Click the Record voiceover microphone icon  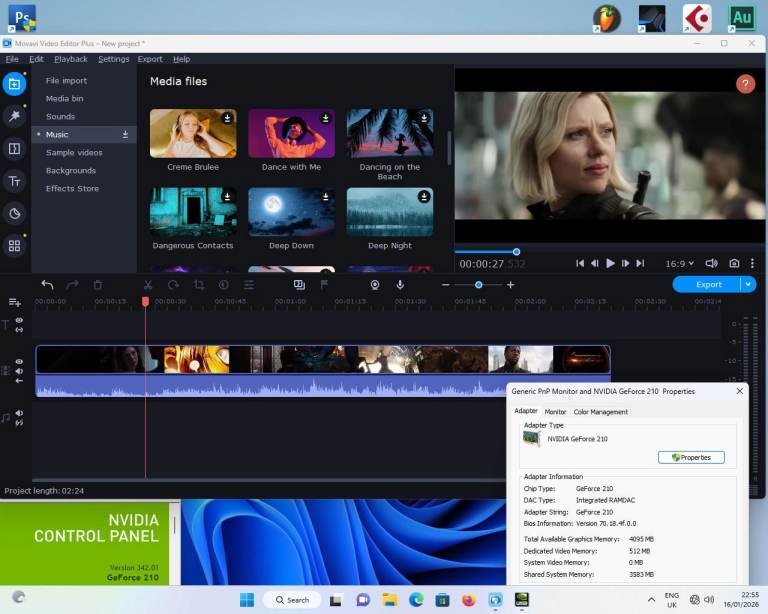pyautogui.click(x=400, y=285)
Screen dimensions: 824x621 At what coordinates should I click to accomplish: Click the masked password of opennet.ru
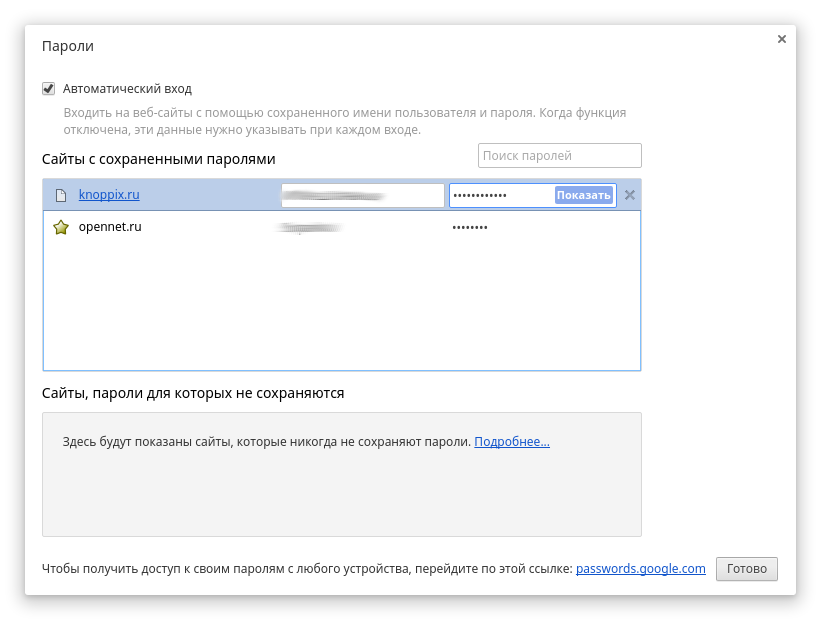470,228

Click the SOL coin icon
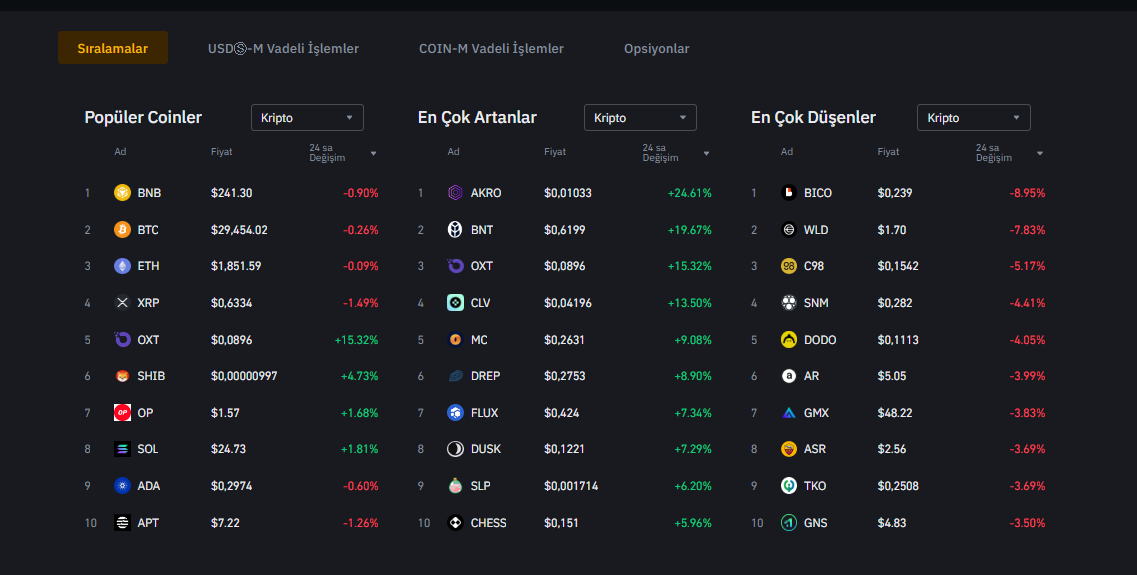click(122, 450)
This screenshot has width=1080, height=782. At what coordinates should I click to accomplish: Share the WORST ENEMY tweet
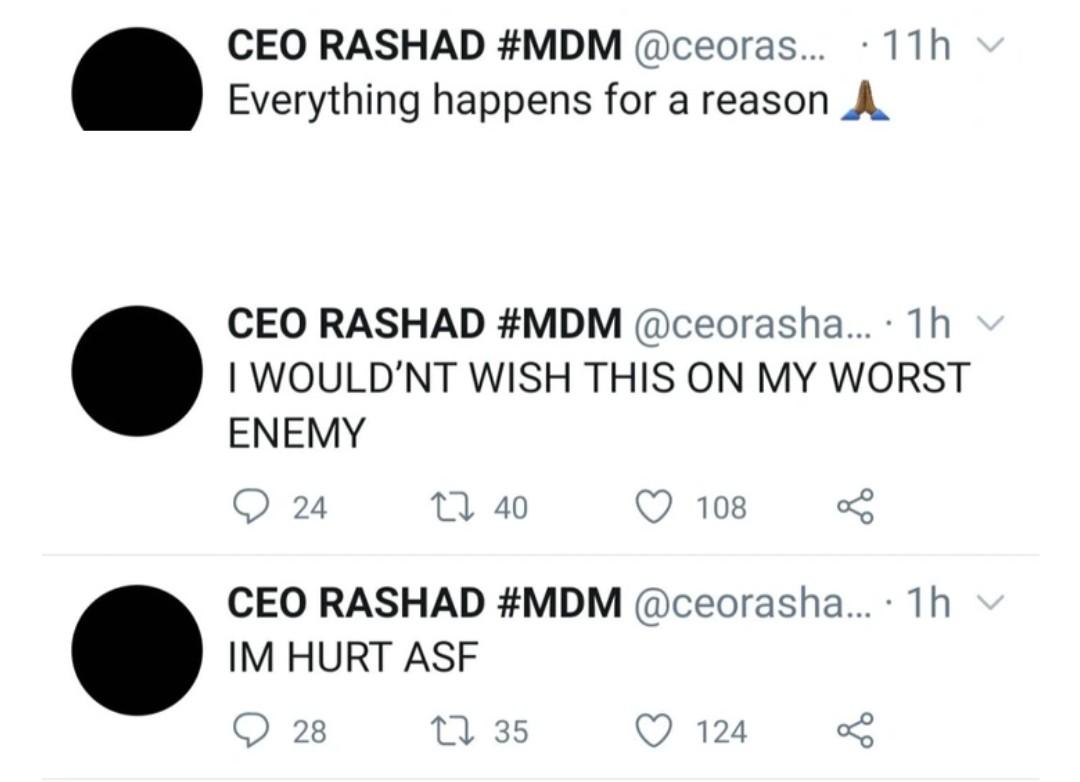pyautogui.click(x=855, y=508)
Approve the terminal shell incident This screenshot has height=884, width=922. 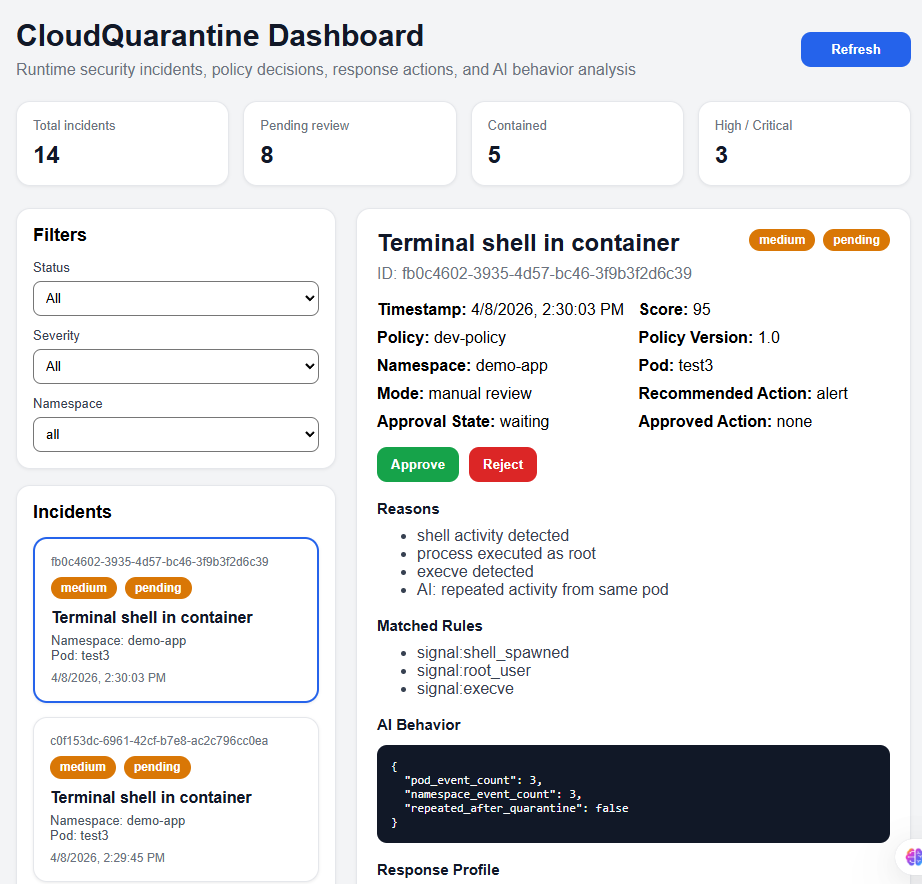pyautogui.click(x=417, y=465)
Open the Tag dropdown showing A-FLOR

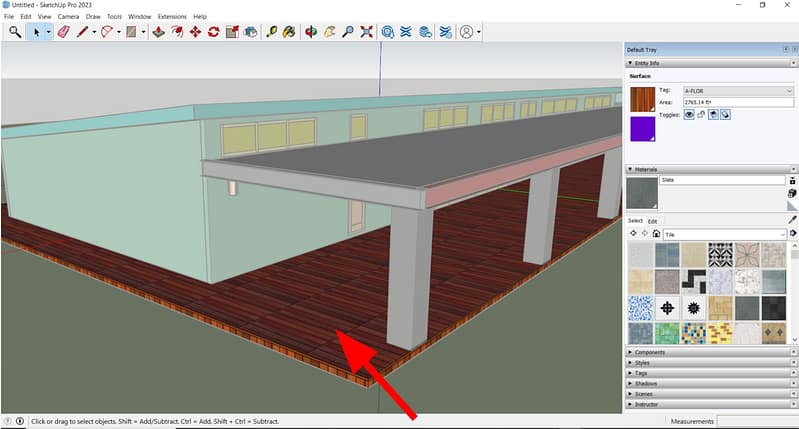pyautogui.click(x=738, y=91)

■ ■ ■ ■ ■ ■ ■

**Цель задания**
Укажите, сколько строк материала содержат слово «should», с учетом регистра. В ответе приведите только число.

**Ответ**
2